Fig. 2: Genome-wide multiomics analysis of OCPs in genotoxic stress-influenced cell models.

a Immunoblotting and silver staining of GalNAz labeled MCF-7 and ADR cell lysates and chromatin. Chromatin proteins of the cells in the presence of 1 mM GalNAz (24 h) were extracted and reacted with alkyne-biotin. The cellular O-GlcNAc and expression of OGT were analyzed by immunoblotting. All blots and sliver staining are representative of at least two biologically independent experiments. Source Data are provided as a Source Data file. b Scatter plot showing the RNA-seq DEG expression levels (fragments per kilobase of transcript per million mapped reads (FPKM), fold change ≥ 2, FDR ≤ 0.001) in MCF-7 vs. ADR cells. Genes mentioned in this study are labeled. n = 2 biologically independent RNA-seq replicates. c GSEA of RNA-seq DEGs in MCF-7 cells compared with ADR cells. The normalized enrichment score (NES) and p value are indicated. d Schematic of the multiomics strategy involving a genome-wide chemical reporter-based method. MCF-7 cells were exposed to stepwise increasing concentrations of Adm for 8 months to generate the genotoxic resistant variant ADR cells. MCF-7 and ADR cells were incubated on 1 mM GalNAz media for 24 h.

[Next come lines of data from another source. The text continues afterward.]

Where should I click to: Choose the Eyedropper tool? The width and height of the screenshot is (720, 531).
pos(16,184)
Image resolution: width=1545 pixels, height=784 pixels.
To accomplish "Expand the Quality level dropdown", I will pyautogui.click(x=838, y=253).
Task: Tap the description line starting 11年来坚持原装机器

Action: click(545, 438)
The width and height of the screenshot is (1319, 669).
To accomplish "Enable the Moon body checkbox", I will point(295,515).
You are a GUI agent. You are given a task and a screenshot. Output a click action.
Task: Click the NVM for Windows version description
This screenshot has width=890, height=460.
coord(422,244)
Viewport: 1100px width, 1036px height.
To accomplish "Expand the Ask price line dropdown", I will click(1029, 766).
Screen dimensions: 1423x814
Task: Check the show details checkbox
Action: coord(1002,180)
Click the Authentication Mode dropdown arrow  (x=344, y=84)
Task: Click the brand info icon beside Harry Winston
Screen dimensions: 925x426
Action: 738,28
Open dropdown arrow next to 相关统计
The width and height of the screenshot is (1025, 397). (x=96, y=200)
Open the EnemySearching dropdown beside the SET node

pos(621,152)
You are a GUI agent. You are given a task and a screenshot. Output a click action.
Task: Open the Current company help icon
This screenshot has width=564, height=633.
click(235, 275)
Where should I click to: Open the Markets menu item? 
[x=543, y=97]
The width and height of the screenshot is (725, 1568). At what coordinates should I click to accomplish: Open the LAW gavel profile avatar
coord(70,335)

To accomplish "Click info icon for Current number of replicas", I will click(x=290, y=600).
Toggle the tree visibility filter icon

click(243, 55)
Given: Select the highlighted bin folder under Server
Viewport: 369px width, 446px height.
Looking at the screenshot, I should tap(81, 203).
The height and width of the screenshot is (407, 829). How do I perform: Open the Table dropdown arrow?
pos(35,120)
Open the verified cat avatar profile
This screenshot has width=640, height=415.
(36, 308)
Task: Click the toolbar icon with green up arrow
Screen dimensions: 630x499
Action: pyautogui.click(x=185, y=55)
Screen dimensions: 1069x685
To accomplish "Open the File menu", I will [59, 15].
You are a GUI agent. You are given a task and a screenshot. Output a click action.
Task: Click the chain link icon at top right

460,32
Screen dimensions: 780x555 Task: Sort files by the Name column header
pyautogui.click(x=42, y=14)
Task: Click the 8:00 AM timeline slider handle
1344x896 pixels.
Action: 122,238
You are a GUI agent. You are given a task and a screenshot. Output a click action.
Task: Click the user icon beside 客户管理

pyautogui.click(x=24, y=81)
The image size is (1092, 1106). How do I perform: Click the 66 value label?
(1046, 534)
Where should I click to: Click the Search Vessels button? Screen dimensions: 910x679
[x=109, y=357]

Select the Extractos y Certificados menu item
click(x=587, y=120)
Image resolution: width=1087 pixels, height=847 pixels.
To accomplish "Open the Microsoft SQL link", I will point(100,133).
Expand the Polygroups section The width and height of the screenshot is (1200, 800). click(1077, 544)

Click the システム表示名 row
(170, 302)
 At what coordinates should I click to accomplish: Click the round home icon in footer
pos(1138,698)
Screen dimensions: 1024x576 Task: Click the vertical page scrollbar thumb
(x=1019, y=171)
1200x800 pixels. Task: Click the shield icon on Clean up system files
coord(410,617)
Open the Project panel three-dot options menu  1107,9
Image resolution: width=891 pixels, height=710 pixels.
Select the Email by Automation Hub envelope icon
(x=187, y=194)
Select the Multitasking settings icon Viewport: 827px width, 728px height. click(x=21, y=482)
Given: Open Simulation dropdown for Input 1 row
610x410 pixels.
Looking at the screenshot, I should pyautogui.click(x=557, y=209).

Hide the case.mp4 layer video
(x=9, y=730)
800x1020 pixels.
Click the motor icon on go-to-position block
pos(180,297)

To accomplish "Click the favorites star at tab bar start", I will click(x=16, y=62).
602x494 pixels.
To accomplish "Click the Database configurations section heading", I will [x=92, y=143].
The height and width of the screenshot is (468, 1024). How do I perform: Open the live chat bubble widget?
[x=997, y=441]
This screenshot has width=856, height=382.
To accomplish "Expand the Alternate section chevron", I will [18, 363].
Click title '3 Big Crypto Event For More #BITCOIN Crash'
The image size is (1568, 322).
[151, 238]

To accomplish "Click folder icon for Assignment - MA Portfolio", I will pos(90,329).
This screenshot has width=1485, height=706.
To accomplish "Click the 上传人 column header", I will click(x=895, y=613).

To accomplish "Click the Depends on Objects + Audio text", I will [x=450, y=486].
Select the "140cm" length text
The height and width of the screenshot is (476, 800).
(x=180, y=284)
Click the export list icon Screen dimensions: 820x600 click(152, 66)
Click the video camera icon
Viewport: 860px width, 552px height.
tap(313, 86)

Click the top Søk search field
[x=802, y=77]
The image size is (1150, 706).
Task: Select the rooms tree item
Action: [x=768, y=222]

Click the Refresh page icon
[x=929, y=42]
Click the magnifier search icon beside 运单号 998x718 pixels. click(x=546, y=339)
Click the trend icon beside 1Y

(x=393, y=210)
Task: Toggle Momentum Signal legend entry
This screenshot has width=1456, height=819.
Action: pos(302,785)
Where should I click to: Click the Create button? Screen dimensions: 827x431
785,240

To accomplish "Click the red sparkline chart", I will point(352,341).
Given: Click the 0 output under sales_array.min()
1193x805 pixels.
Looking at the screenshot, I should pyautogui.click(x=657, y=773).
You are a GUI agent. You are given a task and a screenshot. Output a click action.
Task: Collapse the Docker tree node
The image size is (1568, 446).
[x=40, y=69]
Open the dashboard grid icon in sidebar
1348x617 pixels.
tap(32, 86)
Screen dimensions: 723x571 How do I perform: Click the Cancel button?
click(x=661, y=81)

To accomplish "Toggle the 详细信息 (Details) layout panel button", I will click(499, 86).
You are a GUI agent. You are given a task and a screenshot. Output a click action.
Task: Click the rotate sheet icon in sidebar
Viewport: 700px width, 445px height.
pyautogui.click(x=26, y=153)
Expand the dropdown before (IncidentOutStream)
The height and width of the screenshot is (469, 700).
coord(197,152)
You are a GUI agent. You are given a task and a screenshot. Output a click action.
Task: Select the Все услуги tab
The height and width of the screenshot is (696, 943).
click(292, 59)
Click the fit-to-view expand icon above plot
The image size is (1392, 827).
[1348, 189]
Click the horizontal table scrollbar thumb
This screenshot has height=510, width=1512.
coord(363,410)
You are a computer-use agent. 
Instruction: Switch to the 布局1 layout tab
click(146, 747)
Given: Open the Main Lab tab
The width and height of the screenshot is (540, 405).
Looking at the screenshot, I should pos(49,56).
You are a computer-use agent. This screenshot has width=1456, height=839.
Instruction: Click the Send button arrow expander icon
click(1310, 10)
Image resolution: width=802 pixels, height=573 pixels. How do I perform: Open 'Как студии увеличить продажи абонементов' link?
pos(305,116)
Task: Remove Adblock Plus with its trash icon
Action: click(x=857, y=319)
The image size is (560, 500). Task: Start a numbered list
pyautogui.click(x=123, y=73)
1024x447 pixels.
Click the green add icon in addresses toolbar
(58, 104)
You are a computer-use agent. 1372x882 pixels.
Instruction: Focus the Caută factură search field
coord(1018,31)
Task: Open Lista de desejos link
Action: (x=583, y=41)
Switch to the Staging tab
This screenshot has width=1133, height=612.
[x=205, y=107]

Decrosslinked OCPs were compared by label-free relative quantitative proteomics. The genomic DNA fragments bounded by OCPs were decrosslinked and then subjected to next-generation sequencing (COGC-seq). DEGs between MCF-7 and ADR cells were identified by RNA-seq analysis. An overlap analysis of three layered omics datasets was subsequently performed to uncover the O-GlcNAc regulated genotoxic stress-responsive reprograming. e Volcano plot of label-free relative quantitative proteomics data of OCPs in MCF-7 and ADR cells (n = 9 biologically independent experiments, two-sided unpaired Student’s t-test). The OCPs mentioned in this study are labeled. f Coverage plot of the COGC-seq peak locations over the whole human genome. The peaks of ADR cells showed distinct characteristic with those of MCF-7 cells. g Heat maps of the COGC-seq signal density at the peak center and TSSs (±3 kb). The average signal profile is shown. The red color indicates low a signal, and a blue color indicates a high signal.